# Scared and lonely- venting



## Chopsy (Oct 10, 2012)

Ex H left me almost four months ago now, cheating. No kids. I'm 48. Broke, no job, don't own my house,, he's paying the rent, tho he's broke too. On anti-depressants. I don't think they're doing much. I have no friends near except my SIL who lives an hour away. It just all sucks. I used to sleep like a baby, but those days are gone. Can't sleep most nights till very late/early. Am so much in limbo and can't do a damn thing about any of it. Sorry, just feeling lonely tonight and scared. Venting.


----------



## EleGirl (Dec 3, 2011)

Sorry to hear this is going on. Some more info is needed to respond.

Is he living with the OW (other woman)?

Does he say what his plans are?

Do you have any children? 

How long have you been together, married?

If you are not getting good sleep at night the anti-depressant is much less likely to help you. For getting sleep I suggest that you check out Melatonin. It’s a natural supplement and works wonders. Just take it about half an hour before going to bed. 

Do you have a job?

Have you considered filing for divorce? It might help you feel that you have more control in your life if you do.


----------



## Chopsy (Oct 10, 2012)

No children, (fertility treatments didn't work for me), no job, tho looking. He is living with the ow. He won't talk to me so I know nothing. Married 12 years. I'm going to my dr to review my anti-depressants, and maybe get something for sleep. 

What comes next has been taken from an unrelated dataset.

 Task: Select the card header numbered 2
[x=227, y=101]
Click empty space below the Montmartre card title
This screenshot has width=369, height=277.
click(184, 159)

I don't feel I can file for D as he is still helping me financially. I can't afford to rock the boat. 

Sorry, I'll be ok tomorrow, just hard not sleeping and all these things play on my mind. Thanks for posting Elegirl.


----------



## 2ntnuf (Jul 14, 2012)

I was like this for a while. Couldn't sleep more than a couple or three hours at a time, then awake and not hungry or anything. In a fog most of the time. It takes a while to pass. I am sleeping now. Make sure your doctor knows this about your sleep.

So sorry for you....


----------



## Chopsy (Oct 10, 2012)

Thanks 2. Went to dr and it was a waste of time. I was so depressed that day sodding fight my corner. Dr was only interested in my assessment score, nothing else. Very low today. Four months today. Dr closed so will call Monday, probably won't get an appt till next week. I need help.


----------



## K.C. (Dec 1, 2012)

Like said in your thread, you have to drive it. Don't be embarresed about how it's making you feel. Really tell the Dr how you are struggling. Fill the score sheet in honestly. First time i went after my split, my score was 24 out of 27.. I was pretty messed up. Now I am doing much better.

I am totally behind my meds (40mg Fluoxotine), I think they have helped enormously but you have to want to improve and get better or they wont help much at all. It may sound obvious that you would want to get better but clinging to the pain really hinders that.


----------